--- Input material Enclosed Below ---

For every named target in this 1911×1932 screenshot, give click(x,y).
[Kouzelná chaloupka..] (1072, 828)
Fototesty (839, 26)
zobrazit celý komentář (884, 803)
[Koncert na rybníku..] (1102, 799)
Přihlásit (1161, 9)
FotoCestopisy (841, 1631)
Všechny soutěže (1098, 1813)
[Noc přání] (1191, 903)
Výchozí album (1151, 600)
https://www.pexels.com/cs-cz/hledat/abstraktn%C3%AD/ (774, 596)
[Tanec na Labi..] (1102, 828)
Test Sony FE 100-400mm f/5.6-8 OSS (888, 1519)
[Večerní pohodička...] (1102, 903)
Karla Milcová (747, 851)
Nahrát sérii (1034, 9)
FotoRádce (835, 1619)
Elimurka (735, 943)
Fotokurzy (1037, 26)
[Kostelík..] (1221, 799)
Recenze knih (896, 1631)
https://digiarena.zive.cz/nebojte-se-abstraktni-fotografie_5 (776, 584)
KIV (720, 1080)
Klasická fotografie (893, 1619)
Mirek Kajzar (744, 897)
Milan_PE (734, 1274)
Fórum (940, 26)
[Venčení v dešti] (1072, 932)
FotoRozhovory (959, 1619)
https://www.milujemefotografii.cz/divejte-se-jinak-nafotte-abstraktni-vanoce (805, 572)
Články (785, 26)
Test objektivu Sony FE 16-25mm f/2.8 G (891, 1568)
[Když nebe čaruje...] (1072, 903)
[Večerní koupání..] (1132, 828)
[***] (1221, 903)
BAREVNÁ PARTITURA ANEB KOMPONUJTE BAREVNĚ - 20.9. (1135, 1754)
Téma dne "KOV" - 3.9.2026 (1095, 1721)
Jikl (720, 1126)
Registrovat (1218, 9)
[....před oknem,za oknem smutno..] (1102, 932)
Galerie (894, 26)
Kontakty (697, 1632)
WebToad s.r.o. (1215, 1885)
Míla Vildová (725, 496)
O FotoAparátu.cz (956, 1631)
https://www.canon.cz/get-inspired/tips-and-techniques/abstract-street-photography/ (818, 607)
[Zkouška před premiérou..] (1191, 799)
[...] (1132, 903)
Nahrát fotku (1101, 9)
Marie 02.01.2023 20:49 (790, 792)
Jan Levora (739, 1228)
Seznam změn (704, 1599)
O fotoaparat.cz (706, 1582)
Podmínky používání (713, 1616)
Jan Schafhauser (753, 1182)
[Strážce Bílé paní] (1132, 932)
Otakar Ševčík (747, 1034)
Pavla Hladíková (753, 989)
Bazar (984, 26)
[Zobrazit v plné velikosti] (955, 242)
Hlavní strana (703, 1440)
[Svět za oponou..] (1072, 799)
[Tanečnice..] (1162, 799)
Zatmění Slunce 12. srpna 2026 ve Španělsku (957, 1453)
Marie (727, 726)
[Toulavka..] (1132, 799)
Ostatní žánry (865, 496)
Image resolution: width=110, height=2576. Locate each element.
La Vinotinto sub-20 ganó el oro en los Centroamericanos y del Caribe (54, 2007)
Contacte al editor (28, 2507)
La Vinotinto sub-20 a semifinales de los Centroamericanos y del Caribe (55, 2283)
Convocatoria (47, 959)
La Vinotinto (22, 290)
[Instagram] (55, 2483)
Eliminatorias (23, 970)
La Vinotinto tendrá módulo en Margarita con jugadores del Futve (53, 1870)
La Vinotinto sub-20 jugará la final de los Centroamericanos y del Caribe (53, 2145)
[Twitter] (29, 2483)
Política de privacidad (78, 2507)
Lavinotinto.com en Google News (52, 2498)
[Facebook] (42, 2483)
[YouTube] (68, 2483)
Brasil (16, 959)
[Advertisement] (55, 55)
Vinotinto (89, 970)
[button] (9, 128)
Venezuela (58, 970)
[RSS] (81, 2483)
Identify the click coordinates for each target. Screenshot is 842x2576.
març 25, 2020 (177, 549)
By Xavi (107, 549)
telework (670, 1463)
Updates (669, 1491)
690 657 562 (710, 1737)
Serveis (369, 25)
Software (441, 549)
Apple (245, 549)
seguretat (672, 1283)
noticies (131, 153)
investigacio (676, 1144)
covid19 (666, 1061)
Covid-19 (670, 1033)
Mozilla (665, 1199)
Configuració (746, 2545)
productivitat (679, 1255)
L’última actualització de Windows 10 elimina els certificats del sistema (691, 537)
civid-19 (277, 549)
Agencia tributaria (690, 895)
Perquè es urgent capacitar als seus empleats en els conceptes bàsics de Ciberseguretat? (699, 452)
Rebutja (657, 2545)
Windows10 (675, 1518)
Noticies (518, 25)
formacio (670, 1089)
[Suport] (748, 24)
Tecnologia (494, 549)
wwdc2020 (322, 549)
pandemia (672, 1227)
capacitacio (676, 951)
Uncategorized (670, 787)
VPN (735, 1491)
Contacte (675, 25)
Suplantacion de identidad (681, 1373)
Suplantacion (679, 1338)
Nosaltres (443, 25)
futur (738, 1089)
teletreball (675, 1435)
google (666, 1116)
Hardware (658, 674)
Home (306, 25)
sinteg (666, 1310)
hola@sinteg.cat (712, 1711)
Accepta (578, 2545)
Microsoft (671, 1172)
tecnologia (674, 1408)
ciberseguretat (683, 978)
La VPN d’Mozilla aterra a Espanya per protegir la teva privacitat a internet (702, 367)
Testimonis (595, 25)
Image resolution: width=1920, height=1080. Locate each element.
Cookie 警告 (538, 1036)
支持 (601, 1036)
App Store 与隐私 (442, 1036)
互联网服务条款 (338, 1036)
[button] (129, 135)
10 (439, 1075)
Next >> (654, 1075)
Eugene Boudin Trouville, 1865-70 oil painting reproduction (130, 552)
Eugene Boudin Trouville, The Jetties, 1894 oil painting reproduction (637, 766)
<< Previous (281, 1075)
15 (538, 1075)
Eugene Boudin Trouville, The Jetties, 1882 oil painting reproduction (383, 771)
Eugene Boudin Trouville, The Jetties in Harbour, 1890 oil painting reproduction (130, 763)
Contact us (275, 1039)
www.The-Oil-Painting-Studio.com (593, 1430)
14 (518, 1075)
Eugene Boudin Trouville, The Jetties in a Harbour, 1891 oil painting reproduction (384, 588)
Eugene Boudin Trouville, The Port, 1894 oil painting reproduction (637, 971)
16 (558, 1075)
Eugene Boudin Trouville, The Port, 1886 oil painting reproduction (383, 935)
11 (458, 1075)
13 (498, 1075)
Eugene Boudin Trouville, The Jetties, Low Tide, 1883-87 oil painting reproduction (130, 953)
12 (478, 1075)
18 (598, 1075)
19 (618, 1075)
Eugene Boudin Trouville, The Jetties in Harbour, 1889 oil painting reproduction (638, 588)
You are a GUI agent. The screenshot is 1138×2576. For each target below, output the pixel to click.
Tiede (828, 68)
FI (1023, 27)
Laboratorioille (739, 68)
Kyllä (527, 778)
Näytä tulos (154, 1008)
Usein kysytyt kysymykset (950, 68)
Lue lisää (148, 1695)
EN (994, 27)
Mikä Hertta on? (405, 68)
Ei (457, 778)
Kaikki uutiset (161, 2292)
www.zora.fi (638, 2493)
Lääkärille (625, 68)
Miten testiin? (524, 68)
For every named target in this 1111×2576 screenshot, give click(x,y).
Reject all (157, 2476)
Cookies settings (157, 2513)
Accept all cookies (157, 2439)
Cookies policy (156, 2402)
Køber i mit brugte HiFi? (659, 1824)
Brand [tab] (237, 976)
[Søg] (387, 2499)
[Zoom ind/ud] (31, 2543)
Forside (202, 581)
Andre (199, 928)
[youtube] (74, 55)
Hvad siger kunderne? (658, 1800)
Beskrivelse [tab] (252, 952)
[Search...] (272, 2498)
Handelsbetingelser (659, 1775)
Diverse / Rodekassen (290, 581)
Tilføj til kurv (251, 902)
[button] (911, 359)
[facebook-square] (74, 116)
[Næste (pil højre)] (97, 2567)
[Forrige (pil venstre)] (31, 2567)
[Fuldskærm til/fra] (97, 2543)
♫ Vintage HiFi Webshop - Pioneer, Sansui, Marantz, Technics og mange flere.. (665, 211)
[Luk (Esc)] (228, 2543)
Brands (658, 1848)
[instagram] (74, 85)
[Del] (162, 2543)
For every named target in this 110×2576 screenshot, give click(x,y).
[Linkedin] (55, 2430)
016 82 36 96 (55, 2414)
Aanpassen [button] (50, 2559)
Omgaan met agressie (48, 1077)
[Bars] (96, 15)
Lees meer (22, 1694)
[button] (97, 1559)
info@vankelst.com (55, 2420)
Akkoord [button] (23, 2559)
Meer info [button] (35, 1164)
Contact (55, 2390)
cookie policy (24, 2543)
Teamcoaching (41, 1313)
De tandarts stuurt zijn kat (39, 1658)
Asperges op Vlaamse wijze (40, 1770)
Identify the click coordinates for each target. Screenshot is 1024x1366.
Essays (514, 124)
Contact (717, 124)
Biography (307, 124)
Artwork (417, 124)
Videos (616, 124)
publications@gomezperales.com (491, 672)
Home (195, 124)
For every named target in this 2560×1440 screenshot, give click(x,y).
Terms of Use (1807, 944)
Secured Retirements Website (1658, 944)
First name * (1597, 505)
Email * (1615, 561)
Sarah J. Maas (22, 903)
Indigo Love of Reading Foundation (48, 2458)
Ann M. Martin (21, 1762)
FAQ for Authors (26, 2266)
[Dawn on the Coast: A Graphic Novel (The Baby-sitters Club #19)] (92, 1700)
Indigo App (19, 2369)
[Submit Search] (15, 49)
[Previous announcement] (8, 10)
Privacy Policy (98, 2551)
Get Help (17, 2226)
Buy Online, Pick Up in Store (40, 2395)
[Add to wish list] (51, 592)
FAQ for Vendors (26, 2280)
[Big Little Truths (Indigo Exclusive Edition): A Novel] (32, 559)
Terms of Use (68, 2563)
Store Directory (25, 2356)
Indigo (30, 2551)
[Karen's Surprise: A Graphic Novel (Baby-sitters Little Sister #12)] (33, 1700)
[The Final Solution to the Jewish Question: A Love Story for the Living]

--- End of Enclosed Input material ---

* Work instructions:
Once you find the line with "Podmínky používání (713, 1616)" in the entries above, output it and each line after it up to and including the line with "Zatmění Slunce 12.", and nothing else.

* Answer for the task:
Podmínky používání (713, 1616)
Jan Schafhauser (753, 1182)
[Strážce Bílé paní] (1132, 932)
Otakar Ševčík (747, 1034)
Pavla Hladíková (753, 989)
Bazar (984, 26)
[Zobrazit v plné velikosti] (955, 242)
Hlavní strana (703, 1440)
[Svět za oponou..] (1072, 799)
[Tanečnice..] (1162, 799)
Zatmění Slunce 12. srpna 2026 ve Španělsku (957, 1453)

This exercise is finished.